Kriminalität 230 Pflegedienste unter Betrugsverdacht

Sonderermittler sind laut Berichten einem bundesweiten Netzwerk von Pflegediensten, Patienten und Ärzten auf der Spur, das Schäden in Höhe von einer Milliarde Euro pro Jahr verursachen könnte.

Tagespflegestätte (Symbolbild)
DPA

Tagespflegestätte (Symbolbild)


Rund 230 russisch-eurasische ambulante Pflegedienste stehen Berichten zufolge im Verdacht, in Deutschland ein System für Abrechnungsbetrug aufgebaut zu haben - teils bundesweit. Dabei seien nicht erbrachte Leistungen abgerechnet worden, berichten der Bayerische Rundfunk und die Zeitung "Die Welt" am Dienstag unter Berufung auf den Abschlussbericht einer Sonderermittlungsgruppe von Bundeskriminalamt und Landeskriminalamt Nordrhein-Westfalen.

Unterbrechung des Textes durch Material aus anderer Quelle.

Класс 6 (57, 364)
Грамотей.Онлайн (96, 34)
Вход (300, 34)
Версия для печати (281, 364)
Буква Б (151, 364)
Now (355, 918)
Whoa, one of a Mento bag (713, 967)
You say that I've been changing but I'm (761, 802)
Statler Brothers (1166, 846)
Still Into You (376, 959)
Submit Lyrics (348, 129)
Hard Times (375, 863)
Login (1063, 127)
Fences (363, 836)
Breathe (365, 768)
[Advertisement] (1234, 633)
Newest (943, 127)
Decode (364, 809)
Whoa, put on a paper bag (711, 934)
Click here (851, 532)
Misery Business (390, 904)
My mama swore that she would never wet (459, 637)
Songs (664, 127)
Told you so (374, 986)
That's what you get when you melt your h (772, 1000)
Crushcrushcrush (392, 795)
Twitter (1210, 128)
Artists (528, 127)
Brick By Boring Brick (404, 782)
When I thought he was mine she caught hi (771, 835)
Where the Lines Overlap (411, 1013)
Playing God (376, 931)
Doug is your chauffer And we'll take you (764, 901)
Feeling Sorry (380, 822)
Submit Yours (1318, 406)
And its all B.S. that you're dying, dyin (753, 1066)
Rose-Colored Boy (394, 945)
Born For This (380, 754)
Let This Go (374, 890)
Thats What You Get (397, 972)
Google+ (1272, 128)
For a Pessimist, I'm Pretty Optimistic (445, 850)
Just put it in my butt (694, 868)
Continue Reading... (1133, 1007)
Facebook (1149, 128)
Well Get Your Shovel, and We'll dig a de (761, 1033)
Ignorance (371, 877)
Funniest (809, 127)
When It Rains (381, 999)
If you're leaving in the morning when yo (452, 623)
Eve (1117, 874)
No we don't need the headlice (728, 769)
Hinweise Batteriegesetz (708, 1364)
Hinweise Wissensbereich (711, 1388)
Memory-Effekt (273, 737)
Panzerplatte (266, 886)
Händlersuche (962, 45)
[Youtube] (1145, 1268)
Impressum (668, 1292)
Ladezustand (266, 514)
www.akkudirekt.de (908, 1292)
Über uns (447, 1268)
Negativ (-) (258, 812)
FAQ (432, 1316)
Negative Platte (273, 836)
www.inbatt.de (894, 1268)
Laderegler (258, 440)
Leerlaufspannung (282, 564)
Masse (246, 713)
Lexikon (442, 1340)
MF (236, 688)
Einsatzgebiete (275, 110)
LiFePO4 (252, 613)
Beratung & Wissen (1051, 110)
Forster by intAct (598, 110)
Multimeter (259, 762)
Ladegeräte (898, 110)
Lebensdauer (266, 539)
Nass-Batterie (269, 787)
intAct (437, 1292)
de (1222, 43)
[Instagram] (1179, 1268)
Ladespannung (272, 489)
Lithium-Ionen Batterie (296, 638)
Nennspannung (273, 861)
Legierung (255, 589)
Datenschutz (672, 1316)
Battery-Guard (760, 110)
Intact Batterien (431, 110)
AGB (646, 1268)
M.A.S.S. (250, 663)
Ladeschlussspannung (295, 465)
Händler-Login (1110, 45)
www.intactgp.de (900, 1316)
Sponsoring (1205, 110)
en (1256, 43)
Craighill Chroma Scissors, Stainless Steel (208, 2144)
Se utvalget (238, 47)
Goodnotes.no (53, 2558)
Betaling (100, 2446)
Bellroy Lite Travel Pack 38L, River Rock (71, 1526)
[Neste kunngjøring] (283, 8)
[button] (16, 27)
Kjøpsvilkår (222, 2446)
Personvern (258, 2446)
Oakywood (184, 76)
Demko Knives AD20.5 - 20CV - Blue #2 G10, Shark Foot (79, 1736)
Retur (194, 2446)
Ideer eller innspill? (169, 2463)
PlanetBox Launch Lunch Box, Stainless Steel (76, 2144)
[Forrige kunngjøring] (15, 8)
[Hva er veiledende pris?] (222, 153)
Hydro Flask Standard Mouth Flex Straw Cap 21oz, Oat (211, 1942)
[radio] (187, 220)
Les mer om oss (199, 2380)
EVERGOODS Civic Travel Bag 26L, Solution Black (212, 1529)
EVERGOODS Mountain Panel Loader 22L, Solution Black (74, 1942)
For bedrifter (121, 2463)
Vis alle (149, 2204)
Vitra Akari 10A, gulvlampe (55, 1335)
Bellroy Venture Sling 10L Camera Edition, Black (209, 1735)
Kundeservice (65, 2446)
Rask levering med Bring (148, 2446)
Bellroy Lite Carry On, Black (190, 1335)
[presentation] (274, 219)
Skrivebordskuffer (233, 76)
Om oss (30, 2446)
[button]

Die ambulanten Pflegedienste sollen zudem Pflegedokumentationen gefälscht und nicht qualifizierte Pflegekräfte eingesetzt haben. Der mutmaßliche Betrug habe auf allen Ebenen stattgefunden - durch die Betreiber der Pflegedienste, durch Leistungsempfänger und Angehörige, durch Ärzte und Apotheken, heißt es in den Berichten. (Wie die Masche funktioniert, lesen Sie hier.)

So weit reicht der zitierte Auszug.